I'm a reasonably skilled woodworker.

I'm more concerned about tensioning the spokes in a wooden rim. Much smaller margin for over tensioning compared to alloy.
 
I'm more concerned about tensioning the spokes in a wooden rim. Much smaller margin for over tensioning compared to alloy.
I'm guessing it doesn't work very well without some kind of metal insert to spread the load at the spoke nipple. What if metal spokes were not used, and a wooden tri-spoke design was employed?

I've no idea how the tyre bead to rim interface works. Would it be possible to use a router to create the hook on a wooden rim?
 
I imagine the whole thing is laminated, so might be possible to create the hook through different laminate layers, then tidy up with the router.
Will it be strong enough to hold the tyre - that is the question.

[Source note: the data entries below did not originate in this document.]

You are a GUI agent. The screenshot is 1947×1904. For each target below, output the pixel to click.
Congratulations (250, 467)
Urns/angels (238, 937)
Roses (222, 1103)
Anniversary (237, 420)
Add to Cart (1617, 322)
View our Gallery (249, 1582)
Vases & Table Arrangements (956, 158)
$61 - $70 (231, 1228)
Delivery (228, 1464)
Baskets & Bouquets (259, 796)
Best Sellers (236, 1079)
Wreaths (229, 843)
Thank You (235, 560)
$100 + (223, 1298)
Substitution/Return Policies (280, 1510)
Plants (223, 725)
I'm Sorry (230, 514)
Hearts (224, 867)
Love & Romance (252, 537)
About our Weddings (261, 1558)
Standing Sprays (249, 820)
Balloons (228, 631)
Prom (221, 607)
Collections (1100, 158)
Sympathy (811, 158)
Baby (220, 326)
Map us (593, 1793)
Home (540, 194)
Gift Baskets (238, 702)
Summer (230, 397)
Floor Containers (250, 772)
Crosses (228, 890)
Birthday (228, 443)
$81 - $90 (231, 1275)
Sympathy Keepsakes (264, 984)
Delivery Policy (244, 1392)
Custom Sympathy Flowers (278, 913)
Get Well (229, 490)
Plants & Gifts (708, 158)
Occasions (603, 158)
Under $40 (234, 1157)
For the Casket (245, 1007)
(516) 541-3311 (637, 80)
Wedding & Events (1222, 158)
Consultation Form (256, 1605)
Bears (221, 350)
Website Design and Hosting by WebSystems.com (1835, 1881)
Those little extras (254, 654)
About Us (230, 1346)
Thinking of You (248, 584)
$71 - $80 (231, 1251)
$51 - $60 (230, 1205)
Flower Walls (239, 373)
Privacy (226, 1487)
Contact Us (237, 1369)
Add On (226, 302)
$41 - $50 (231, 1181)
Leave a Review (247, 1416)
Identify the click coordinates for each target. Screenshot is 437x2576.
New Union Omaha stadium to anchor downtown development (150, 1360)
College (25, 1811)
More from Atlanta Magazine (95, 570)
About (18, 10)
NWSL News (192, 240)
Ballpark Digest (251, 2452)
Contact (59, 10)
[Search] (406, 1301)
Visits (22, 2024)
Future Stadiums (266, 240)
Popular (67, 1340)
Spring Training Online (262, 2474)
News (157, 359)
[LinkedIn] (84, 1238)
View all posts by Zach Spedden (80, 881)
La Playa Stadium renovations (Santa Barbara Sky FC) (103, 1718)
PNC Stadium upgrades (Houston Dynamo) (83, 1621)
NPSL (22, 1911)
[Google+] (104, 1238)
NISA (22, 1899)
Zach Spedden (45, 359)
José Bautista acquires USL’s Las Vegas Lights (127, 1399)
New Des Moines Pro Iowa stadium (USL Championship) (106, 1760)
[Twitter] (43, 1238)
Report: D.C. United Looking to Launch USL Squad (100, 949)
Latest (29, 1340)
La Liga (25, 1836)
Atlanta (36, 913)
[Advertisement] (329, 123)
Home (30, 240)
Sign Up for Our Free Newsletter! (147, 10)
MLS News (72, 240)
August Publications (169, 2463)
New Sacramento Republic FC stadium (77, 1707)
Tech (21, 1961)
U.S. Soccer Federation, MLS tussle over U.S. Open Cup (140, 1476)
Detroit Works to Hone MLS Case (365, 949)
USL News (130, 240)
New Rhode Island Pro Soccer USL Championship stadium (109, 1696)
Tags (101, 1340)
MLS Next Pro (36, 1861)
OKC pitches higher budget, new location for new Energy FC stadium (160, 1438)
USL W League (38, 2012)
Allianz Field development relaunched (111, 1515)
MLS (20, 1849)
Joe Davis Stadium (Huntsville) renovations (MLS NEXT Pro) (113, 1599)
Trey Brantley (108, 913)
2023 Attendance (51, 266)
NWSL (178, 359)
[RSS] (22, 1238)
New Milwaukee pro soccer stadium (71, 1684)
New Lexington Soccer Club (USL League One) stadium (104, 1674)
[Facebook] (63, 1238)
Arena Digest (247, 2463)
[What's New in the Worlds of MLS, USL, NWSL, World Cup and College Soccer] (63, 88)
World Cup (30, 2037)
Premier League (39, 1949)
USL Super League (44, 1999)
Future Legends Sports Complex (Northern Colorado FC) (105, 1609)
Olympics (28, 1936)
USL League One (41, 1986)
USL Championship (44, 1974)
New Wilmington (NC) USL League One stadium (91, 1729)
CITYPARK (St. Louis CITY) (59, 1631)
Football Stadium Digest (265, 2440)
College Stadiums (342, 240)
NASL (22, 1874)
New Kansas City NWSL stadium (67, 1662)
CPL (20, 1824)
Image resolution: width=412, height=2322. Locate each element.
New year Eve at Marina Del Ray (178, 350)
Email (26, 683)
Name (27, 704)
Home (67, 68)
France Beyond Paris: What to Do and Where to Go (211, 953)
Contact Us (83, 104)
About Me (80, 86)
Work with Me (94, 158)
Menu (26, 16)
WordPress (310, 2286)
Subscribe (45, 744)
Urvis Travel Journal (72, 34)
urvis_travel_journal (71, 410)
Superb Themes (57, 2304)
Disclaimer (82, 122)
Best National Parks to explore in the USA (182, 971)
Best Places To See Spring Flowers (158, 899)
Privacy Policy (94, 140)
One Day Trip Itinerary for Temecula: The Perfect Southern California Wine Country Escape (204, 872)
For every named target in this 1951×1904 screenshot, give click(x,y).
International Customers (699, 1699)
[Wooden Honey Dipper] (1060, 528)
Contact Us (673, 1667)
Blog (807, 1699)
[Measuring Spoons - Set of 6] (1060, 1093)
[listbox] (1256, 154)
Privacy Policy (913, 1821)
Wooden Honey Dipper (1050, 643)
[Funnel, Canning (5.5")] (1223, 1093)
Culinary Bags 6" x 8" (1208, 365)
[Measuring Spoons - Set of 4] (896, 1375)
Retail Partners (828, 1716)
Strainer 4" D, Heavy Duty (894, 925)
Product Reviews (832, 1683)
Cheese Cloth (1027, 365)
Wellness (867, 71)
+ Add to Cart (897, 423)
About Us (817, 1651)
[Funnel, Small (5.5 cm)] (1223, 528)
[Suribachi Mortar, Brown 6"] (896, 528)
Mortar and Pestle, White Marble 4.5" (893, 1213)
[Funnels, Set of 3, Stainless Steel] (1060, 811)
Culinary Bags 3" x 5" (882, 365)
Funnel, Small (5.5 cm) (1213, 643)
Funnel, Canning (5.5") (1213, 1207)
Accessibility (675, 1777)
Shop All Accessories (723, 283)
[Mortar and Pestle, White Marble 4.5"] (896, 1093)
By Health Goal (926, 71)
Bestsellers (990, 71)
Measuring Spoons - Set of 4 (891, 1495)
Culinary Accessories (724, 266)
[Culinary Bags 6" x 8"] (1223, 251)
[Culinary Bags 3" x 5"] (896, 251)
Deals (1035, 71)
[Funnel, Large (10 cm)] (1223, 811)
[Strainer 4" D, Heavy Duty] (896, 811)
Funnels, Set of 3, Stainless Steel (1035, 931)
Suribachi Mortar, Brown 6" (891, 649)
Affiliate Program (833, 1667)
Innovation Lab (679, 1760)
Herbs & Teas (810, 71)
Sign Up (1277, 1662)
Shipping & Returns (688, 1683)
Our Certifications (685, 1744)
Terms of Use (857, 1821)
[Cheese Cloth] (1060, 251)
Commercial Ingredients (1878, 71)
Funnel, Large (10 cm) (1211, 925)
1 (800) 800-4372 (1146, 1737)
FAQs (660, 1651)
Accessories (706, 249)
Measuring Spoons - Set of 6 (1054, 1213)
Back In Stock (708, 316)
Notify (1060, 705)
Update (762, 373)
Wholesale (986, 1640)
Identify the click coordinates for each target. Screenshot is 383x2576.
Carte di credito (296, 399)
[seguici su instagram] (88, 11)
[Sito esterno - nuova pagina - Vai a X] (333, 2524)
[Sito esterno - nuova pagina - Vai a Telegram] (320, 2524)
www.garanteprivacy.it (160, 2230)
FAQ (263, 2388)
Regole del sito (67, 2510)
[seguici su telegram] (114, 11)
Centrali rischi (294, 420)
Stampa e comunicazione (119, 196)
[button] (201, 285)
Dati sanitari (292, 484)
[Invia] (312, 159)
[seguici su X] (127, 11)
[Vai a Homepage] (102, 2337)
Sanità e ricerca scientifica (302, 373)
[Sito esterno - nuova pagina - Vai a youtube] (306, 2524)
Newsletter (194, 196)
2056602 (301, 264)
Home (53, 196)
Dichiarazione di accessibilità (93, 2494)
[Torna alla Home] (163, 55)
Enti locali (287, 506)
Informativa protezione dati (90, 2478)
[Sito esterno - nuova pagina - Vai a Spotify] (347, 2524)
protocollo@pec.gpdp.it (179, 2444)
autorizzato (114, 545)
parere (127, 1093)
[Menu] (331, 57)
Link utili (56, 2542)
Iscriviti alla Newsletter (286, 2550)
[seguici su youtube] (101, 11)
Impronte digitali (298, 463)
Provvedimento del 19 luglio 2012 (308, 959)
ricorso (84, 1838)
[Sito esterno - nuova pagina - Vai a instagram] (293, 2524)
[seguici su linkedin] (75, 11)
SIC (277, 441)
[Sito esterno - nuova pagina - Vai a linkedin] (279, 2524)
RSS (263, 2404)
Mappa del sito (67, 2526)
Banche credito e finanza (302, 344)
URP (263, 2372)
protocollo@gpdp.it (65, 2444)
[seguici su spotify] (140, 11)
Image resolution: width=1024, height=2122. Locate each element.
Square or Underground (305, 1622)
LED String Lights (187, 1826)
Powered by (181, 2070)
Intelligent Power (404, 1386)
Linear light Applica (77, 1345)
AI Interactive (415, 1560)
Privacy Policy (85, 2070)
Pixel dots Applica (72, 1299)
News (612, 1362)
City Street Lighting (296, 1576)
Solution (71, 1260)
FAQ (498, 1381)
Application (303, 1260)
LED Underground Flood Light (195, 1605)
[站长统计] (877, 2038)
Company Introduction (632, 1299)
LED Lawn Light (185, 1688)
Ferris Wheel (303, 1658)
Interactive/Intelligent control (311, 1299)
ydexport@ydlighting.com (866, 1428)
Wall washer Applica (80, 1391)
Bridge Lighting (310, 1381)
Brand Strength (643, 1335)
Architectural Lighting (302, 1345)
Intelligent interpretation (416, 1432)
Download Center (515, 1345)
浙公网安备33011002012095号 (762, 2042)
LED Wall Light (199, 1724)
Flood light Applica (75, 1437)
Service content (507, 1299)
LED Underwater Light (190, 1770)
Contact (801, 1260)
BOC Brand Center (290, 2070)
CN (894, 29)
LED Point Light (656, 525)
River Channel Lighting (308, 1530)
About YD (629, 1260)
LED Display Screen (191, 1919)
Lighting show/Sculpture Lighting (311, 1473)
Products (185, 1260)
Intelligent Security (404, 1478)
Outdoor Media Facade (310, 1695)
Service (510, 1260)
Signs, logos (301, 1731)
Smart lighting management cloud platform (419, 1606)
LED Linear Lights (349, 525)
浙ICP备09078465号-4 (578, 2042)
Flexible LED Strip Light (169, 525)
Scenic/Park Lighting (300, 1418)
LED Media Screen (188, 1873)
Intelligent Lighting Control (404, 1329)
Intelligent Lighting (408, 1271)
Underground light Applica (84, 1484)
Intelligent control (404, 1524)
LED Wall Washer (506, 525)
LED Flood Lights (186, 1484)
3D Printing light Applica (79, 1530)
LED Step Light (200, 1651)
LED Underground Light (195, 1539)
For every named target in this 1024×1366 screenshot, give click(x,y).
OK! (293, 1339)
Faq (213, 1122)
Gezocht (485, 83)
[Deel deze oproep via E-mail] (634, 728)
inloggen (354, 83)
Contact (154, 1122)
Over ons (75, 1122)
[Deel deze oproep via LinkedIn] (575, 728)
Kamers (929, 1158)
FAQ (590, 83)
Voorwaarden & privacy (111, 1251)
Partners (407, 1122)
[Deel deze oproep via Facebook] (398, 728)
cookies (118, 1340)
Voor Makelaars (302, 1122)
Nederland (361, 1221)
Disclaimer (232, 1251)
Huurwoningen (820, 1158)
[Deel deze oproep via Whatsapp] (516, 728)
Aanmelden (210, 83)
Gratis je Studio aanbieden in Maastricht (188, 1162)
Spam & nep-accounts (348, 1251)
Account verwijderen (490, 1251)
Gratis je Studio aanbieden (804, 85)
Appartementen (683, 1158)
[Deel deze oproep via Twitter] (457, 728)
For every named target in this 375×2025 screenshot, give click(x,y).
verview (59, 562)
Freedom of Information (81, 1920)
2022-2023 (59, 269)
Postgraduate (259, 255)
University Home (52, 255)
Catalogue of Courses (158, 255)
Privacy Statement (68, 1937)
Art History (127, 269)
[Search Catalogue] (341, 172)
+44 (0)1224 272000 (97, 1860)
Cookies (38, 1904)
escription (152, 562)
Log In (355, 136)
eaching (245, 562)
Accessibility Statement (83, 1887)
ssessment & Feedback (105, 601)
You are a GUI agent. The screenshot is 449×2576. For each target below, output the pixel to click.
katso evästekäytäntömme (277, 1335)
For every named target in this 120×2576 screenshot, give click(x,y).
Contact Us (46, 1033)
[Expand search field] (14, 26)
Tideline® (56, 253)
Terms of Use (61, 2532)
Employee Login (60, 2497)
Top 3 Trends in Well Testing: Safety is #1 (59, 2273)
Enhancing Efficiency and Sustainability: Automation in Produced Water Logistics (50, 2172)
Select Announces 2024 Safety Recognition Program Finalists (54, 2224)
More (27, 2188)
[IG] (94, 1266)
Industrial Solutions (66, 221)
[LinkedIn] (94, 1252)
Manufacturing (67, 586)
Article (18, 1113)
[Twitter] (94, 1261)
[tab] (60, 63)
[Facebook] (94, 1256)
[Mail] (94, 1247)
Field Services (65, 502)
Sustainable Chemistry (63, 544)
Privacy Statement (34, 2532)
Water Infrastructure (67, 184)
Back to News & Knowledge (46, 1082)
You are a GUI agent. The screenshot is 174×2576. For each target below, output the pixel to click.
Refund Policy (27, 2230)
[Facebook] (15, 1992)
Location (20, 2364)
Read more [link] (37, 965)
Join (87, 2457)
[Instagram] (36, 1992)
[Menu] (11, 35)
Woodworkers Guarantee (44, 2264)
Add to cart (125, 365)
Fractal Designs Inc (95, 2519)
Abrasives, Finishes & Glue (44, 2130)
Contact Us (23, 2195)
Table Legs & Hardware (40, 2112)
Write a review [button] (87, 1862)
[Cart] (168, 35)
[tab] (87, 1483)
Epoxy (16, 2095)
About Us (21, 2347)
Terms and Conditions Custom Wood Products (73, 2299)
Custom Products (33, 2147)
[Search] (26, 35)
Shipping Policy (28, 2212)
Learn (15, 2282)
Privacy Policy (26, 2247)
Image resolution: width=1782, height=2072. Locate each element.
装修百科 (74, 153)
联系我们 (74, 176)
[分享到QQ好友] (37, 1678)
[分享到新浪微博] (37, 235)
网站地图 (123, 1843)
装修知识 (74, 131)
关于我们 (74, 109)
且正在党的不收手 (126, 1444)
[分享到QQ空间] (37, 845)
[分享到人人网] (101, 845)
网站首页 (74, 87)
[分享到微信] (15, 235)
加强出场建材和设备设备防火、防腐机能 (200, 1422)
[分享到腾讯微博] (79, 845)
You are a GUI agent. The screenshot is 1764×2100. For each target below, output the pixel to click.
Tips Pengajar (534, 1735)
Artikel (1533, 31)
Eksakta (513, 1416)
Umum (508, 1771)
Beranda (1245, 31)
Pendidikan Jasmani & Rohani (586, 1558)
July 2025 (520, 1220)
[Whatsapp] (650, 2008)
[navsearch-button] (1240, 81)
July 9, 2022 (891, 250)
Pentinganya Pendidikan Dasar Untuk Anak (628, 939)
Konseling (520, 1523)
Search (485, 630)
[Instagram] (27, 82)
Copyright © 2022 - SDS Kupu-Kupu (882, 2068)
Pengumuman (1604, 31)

I reckon that the wood will flex like crazy, move out of true with changes in humidity, be very difficult to tension and the solution with fake wood rims recently published on this forum is much more practical.
 
I imagine the whole thing is laminated, so might be possible to create the hook through different laminate layers, then tidy up with the router.
Will it be strong enough to hold the tyre - that is the question.
Perhaps you could remove the kevlar beading from some tyres, then use epoxy to bond that to the wooden rim and use it as the hook? Probably tack the kevlar beading in place using cyanoacrylate (super glue) first, then paint over with epoxy afterwards to make it really strong.

I reckon that the wood will flex like crazy, move out of true with changes in humidity, be very difficult to tension and the solution with fake wood rims recently published on this forum is much more practical.
Since disc brakes became common, does a wheel have to be perfectly true all the time? If a disc hub could be modified to fit into a wooden tri-spoke or quad-spoke then it might work quite well. As for materials, how about bamboo?
 
I've had a wee think about it.
Wood is unstable. It is particularly unstable when the humidity or temperature changes.
Wooden rims will be constantly exposed to wet weather and heat build up from pads... All while running very low tension spokes. Not good.

I wouldn't run disks on a road bike with any rims. But combining wood with disks is quite weird.

I am tempted to get an alloy deep wall rim, mask the braking tracks, epoxy some base layer onto the alloy and then laminate some wood (any wood!) on top of it. Might do it when the days get shorter and the nights get colder.
 
I've had a wee think about it.
Wood is unstable. It is particularly unstable when the humidity or temperature changes.
Wooden rims will be constantly exposed to wet weather and heat build up from pads... All while running very low tension spokes. Not good.

I wouldn't run disks on a road bike with any rims. But combining wood with disks is quite weird.

I am tempted to get an alloy deep wall rim, mask the braking tracks, epoxy some base layer onto the alloy and then laminate some wood (any wood!) on top of it. Might do it when the days get shorter and the nights get colder.
Pretty sure @Nabeaquam has done a thread on exactly this.

The wooden rims I’ve seen are made up of lots of curved sections laminated and jointed with kind of sawtooth type joints if there’s such a thing - like engineered wood. Doing this gets around the issue of wood stability - I’ve seen wooden windows made this way for the same reason.
 
@Gtpulse
Even laminated rim will drift and will be very weak to begin with. Should be reasonably straightforward to make (at least for tubs), but building it into a reasonably maintainable wheel - probably not.

I've seen Nabeaquam's thread. Very inspiring. I would like to try taking it further and laminating wood over the base layer instead of staining it.